As reportagens convergem sobre o papel da Entre Investimentos nos repasses para “Dark Horse”, mas divergem na ênfase: enquanto uma aponta contradições e possíveis desvios, outras destacam que a colaboração ainda aguarda homologação.
Delação sobre filme de Bolsonaro mira rota do dinheiro, mas ainda depende do STF

Delação sobre filme de Bolsonaro mira rota do dinheiro, mas ainda depende do STF
A nova delação no caso Banco Master pode revelar o caminho do dinheiro destinado a “Dark Horse”, filme sobre Jair Bolsonaro. Mas, entre suspeitas políticas e cifras milionárias, ainda falta uma etapa decisiva: a homologação pelo Supremo Tribunal Federal.

As diferentes coberturas concordam no ponto central. A PGR assinou um acordo de colaboração com Antônio Carlos Freixo Júnior, o “Mineiro”, dono da Entre Investimentos, empresa apontada como intermediária de pagamentos determinados por Daniel Vorcaro. A proposta foi enviada ao ministro André Mendonça, relator do caso, e seus termos “ainda precisam ser homologados”.

A reportagem reunida no campo de oposição enfatiza as perguntas ainda sem resposta. Freixo teria detalhado remessas ao exterior e entregas de dinheiro vivo, mas afirmado desconhecer o destino final dos valores enviados ao Havengate, fundo sediado no Texas e administrado por um advogado próximo de Eduardo Bolsonaro. O texto também destaca sete transferências e uma mensagem na qual Fabiano Zettel pergunta se poderia “pedir pro Minas” para viabilizar um pagamento.
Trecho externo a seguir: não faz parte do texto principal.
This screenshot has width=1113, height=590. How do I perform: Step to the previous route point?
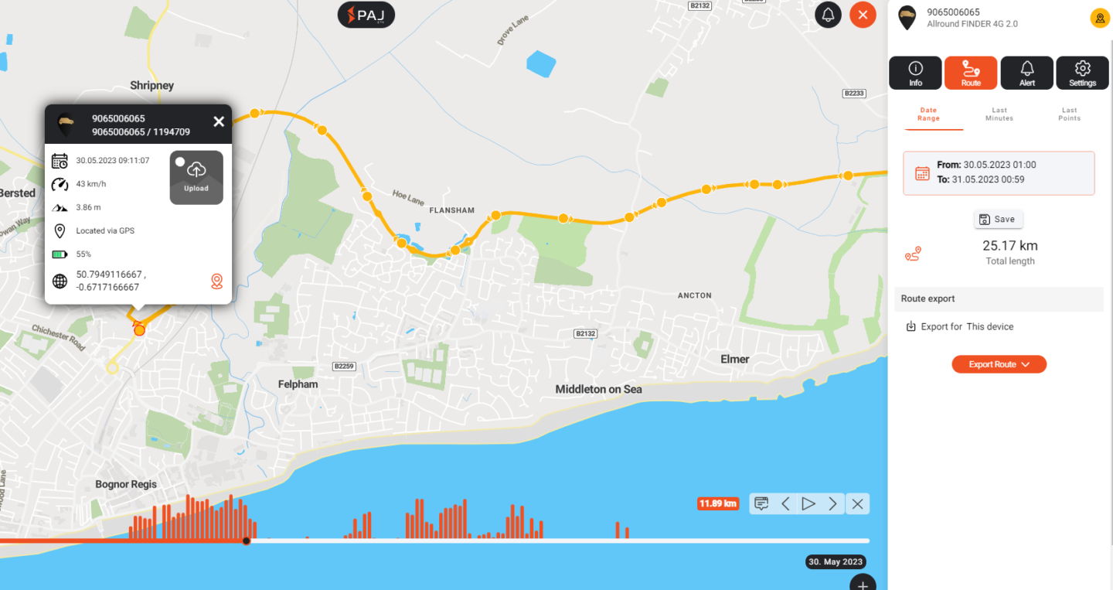point(785,504)
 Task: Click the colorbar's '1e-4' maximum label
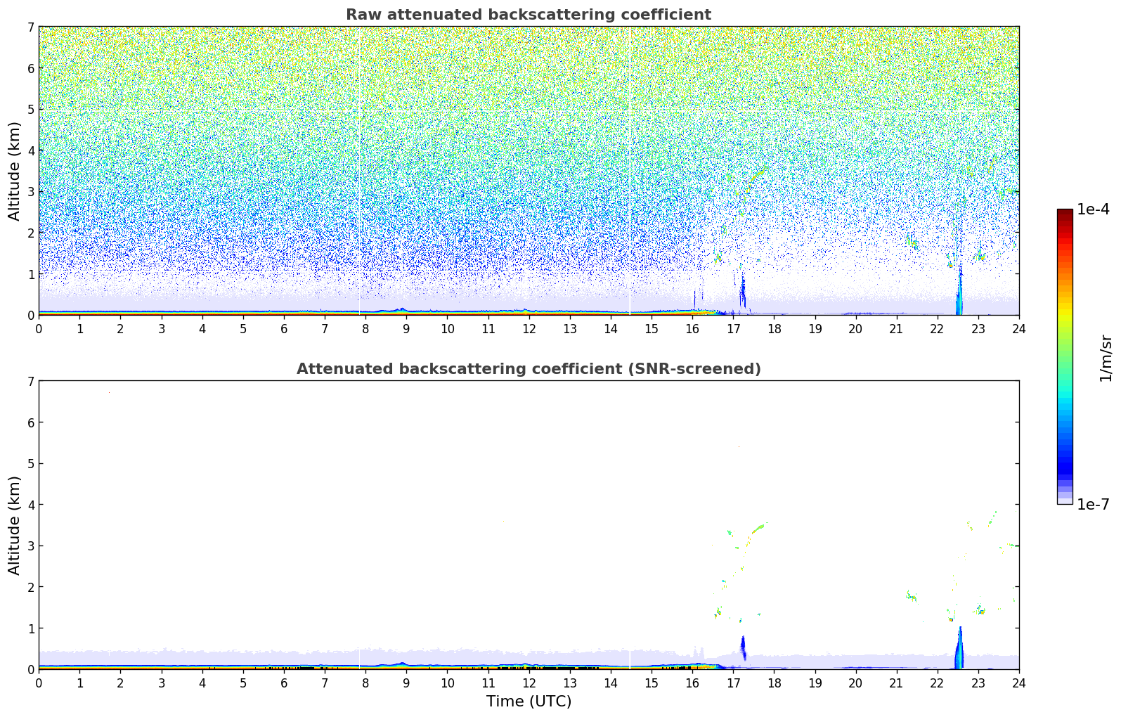(1093, 209)
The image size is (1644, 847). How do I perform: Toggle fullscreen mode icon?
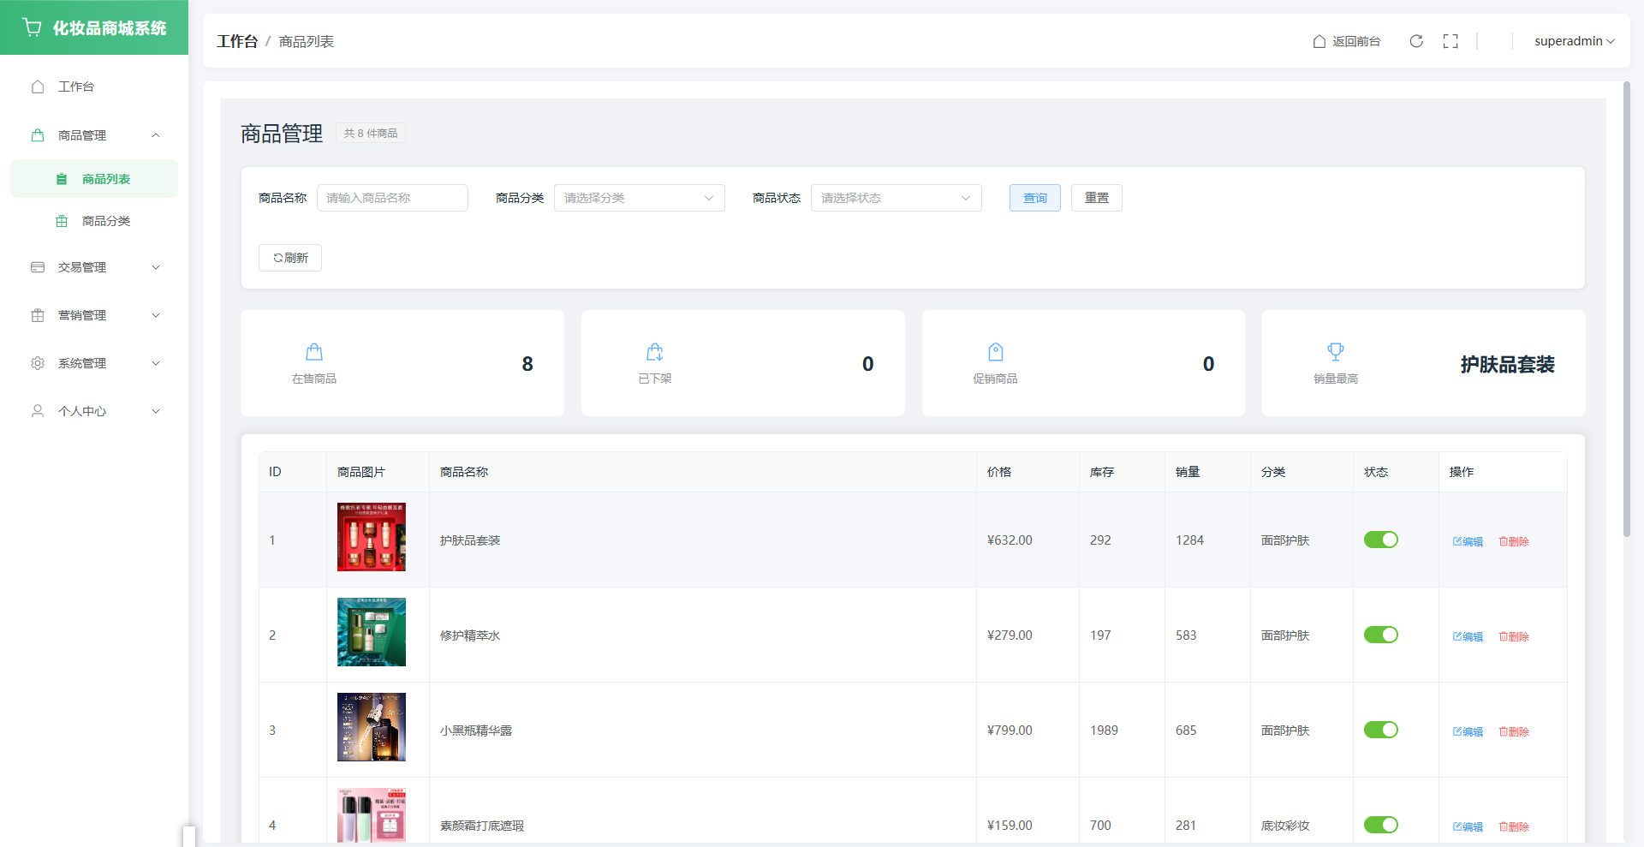point(1450,41)
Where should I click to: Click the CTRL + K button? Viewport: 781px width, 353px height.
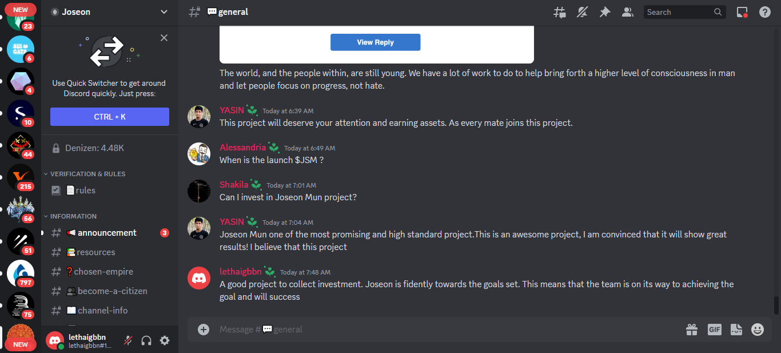(110, 117)
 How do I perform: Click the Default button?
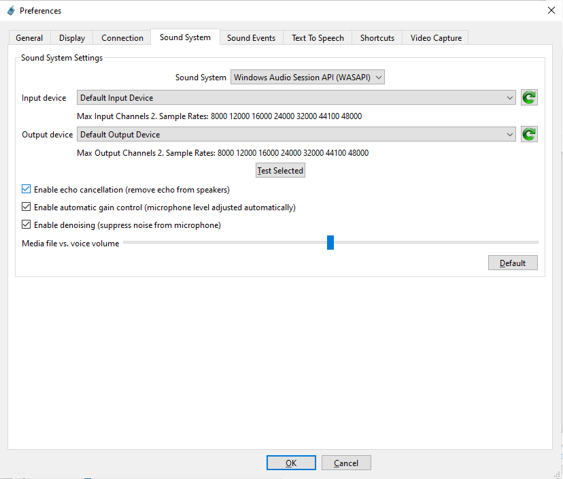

Nessa leitura, a principal tensão está entre o financiamento declarado do filme e a hipótese, investigada pela PF e pela PGR, de que parte dos recursos possa ter bancado despesas de Eduardo Bolsonaro no exterior. Também pesa a existência de um repasse em setembro de 2025, depois do prazo em que Flávio Bolsonaro havia dito que os pagamentos terminaram.

Já as coberturas do campo pró-governo dão maior peso à cautela processual e aos dados financeiros conhecidos. Uma delas informa que a Entre recebeu R$ 159,2 milhões de fundos investigados, sem que se saiba quanto chegou efetivamente ao filme. A outra registra que Flávio Bolsonaro classifica os aportes como uma “negociação privada”.

As ênfases mudam, mas a conclusão converge: a delação poderá rastrear os recursos entre empresas brasileiras e o fundo nos Estados Unidos. Até a decisão do STF e a comprovação do destino do dinheiro, porém, suspeitas e explicações continuarão disputando espaço.